** Material provided follows **

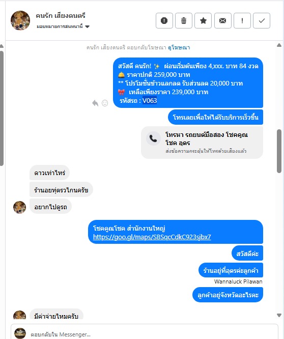Image resolution: width=284 pixels, height=339 pixels.
Task: Click the phone icon in call card
Action: [x=153, y=138]
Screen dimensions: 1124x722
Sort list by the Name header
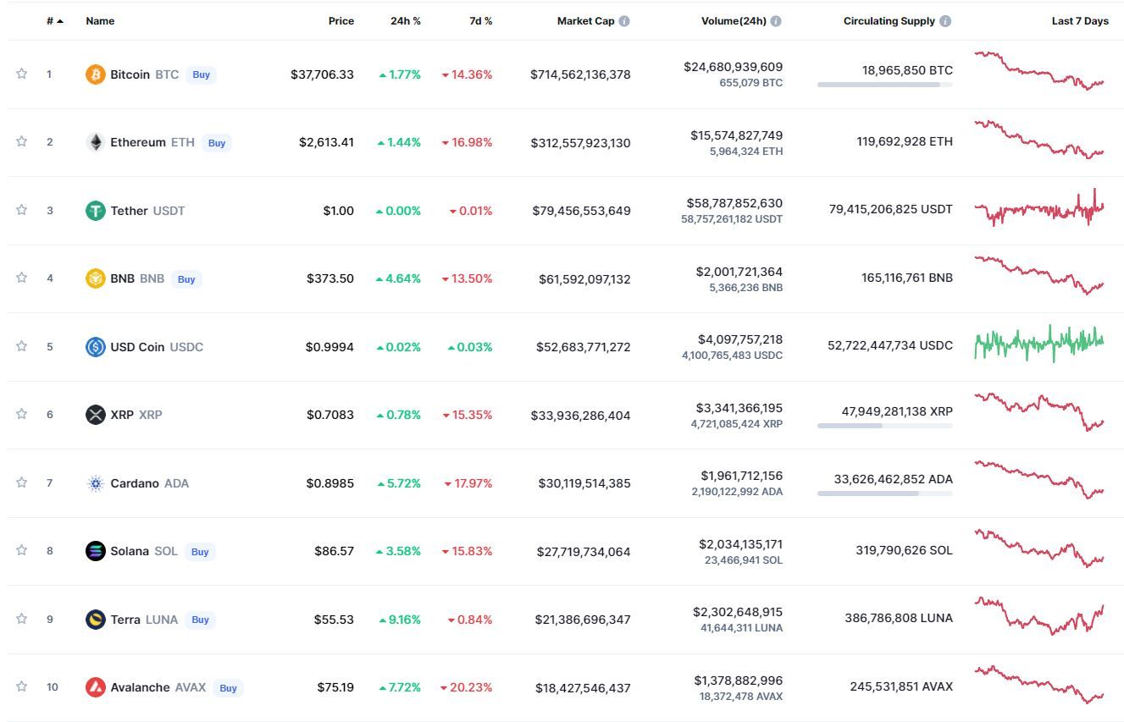click(100, 21)

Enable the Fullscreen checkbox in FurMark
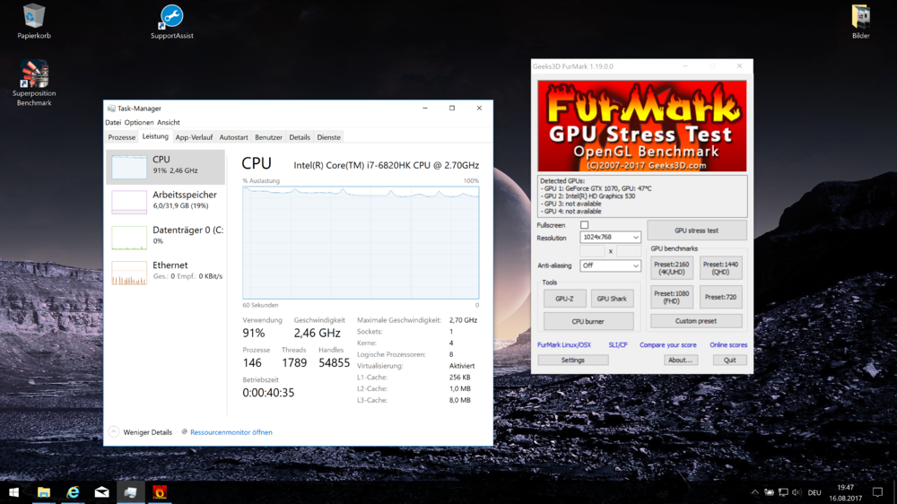(x=584, y=225)
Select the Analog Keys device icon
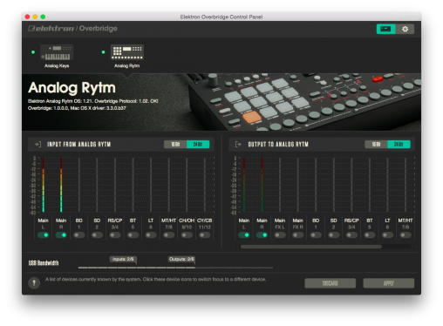 click(57, 52)
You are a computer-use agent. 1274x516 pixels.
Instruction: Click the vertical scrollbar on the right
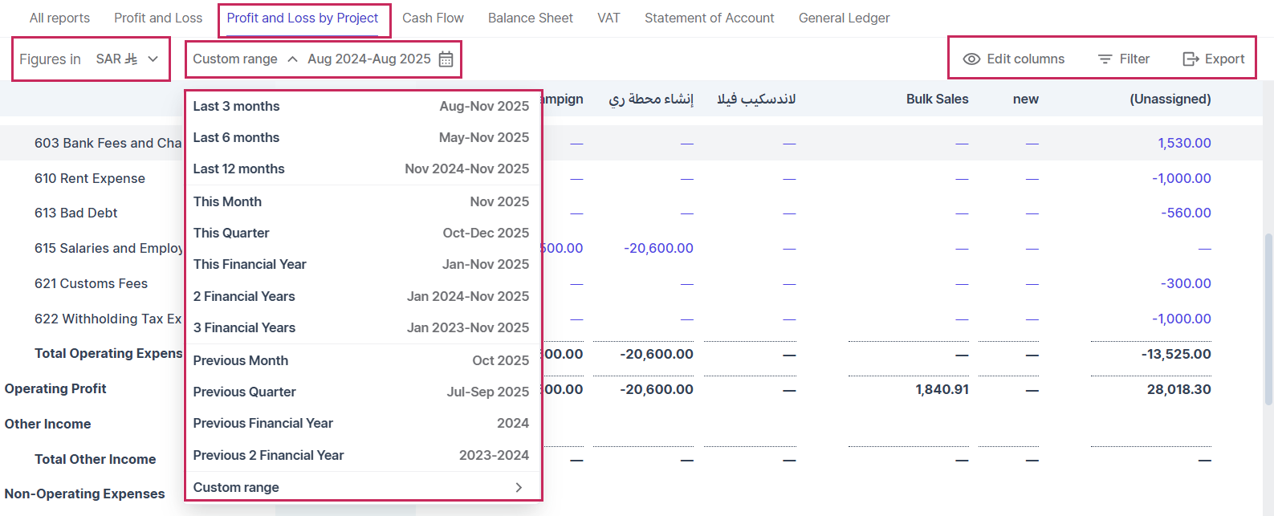click(1268, 321)
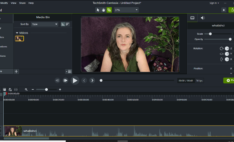Viewport: 234px width, 142px height.
Task: Collapse the Videos section in Media Bin
Action: pyautogui.click(x=17, y=33)

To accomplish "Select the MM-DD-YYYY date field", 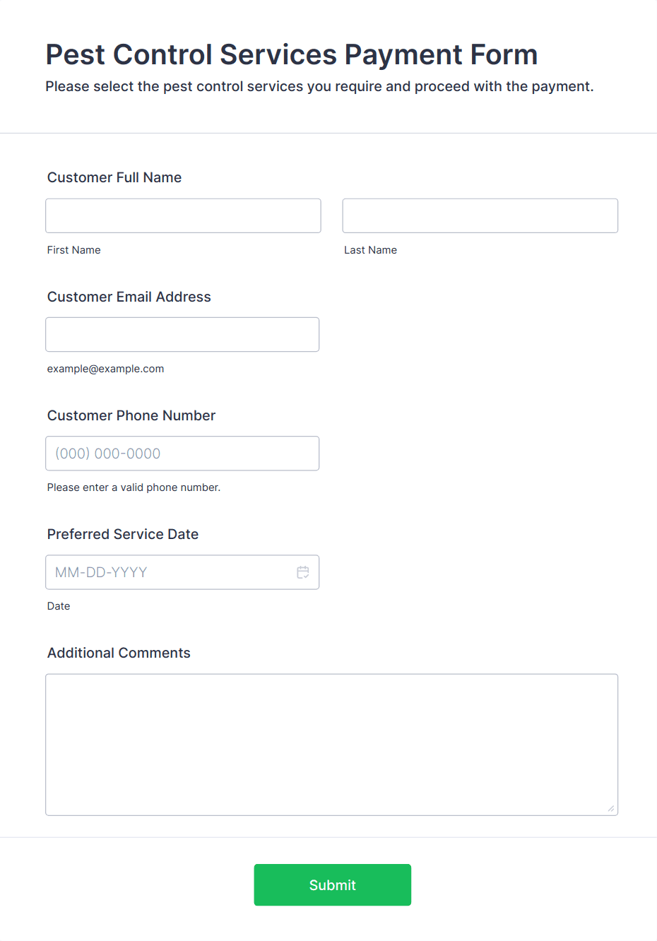I will [182, 572].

** End of Material provided **

# About this exercise
Starting with the line above that holds "Sort list by the Name header", restate each line word for word up to and including the line that holds "You are a computer-use". Drop the pictures.

# Task solution
Sort list by the Name header
click(100, 21)

Enable the Fullscreen checkbox in FurMark
(x=584, y=225)
Select the Analog Keys device icon
 click(57, 52)
You are a computer-use agent. 1274x516 pixels.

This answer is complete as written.